**Source:**
++++++
A regular client of mine had come in for her infills and instead of greeting me her usual way the first thing she said to me was "look at you, don't you look pretty today, who's the lucky fella" now there's me standing there completely clueless as to what she's going on about, as far as I know I have no new fella so I had to ask for clarification as to what's she meant. She goes on to say "well look at all the make-up your wearing, there must be someone", I don't quite know why but that statement had and still does really bother me. 

After I had explained that no there's no one new and my make-up look can change quite a bit depending how much time I have in the morning and what mood I'm in she proceded to give me a long speech on how women only ever make an effort if there's a man involved and that basically I was lying.
I literally wanted to scream at her to shut the hell up.

My usual look is pretty natural usually beige and browns on eyes, bronzed skin and nude lips, however I am known for wearing some pretty outrageous make-up at work, most people say nothing, a few decide that I must obviously be doing it to attract a mate.
Red lips is the one that gets me all the time and causes me more hassle than it's worth to the point I think I'm gonna stop wearing it to avoid the repetitive questionare I get from it not the mention the amount of times I affectionatly get called a slut.
++++++
**Exercise instructions:**
1. In the post about makeup at work, what had the regular client come in for?
2. Reproduce the stretch of the post about makeup at work from "I literally wanted" through "attract a mate.".
3. Continue the post about makeup at work, picking up after its final sentence.

**Given information:**
++++++
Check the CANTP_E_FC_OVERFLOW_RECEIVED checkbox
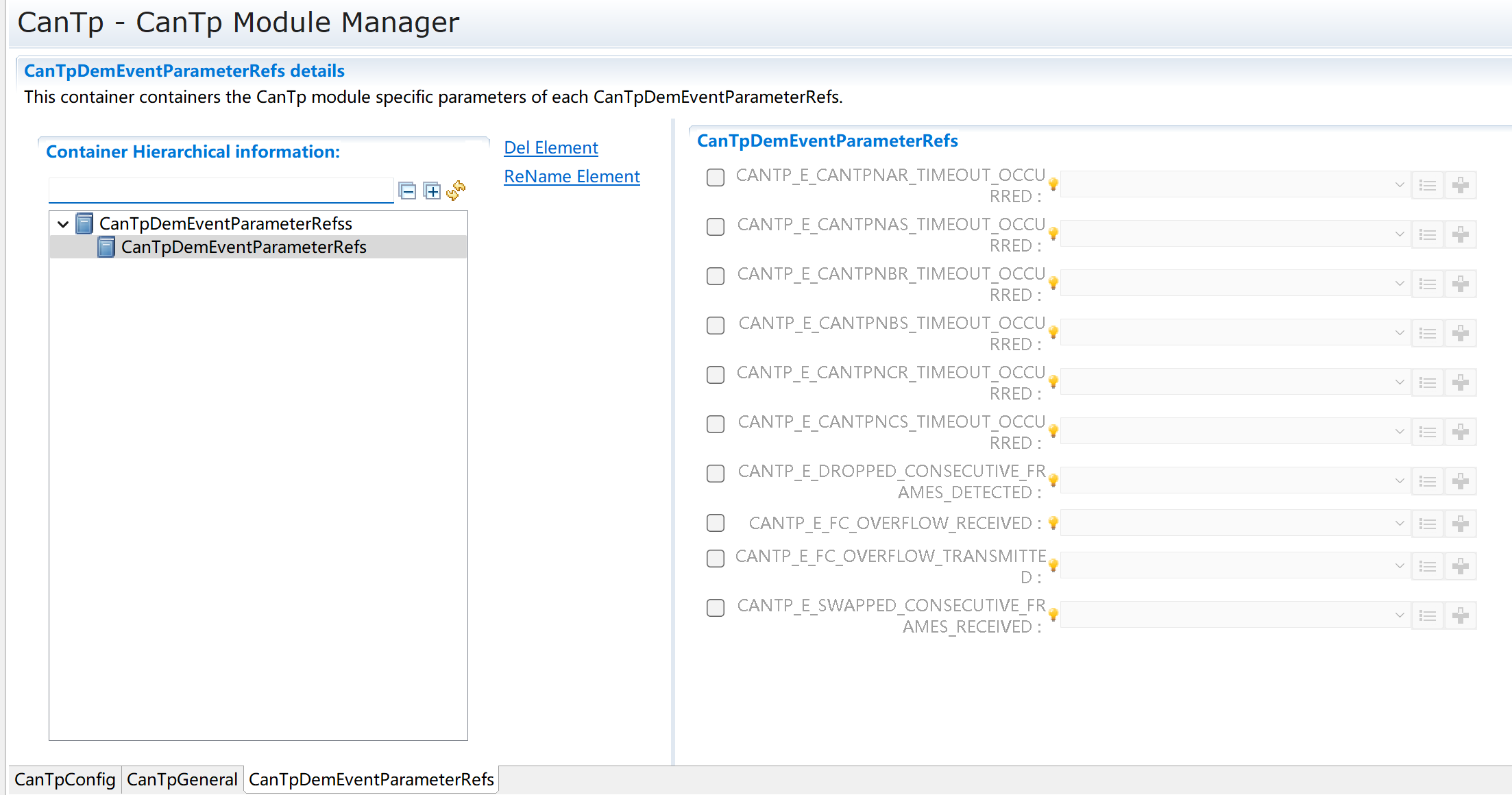This screenshot has height=795, width=1512. pos(716,523)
++++++
**Per-task answers:**
1. Her infills.

2.
I literally wanted to scream at her to shut the hell up.

My usual look is pretty natural usually beige and browns on eyes, bronzed skin and nude lips, however I am known for wearing some pretty outrageous make-up at work, most people say nothing, a few decide that I must obviously be doing it to attract a mate.

3.
What I can't seem to get trough to some people is that make-up is how I express myself creatively and I do it for me no one else, if I feel in a bright purple eyeshadow and fuschia lips kinda mood it doesn't mean that I'm doing it to attract the opposite sex I'm doing it cause I like that look.
If anything I should imagine that my "clown look" (yes I've had that comment too) would send guys running, the vast majority of them seem to prefer the natural look.


Now it's got me wondering if there are women out there that do put on make-up for the sole purpose of impressing guy and to make themselves more attractive and I'm not talking about using make-up to accentuate your best features I mean wearing a mask of make-up cause they feel that they couldn't get a guy otherwise._

 
Some people just think that way.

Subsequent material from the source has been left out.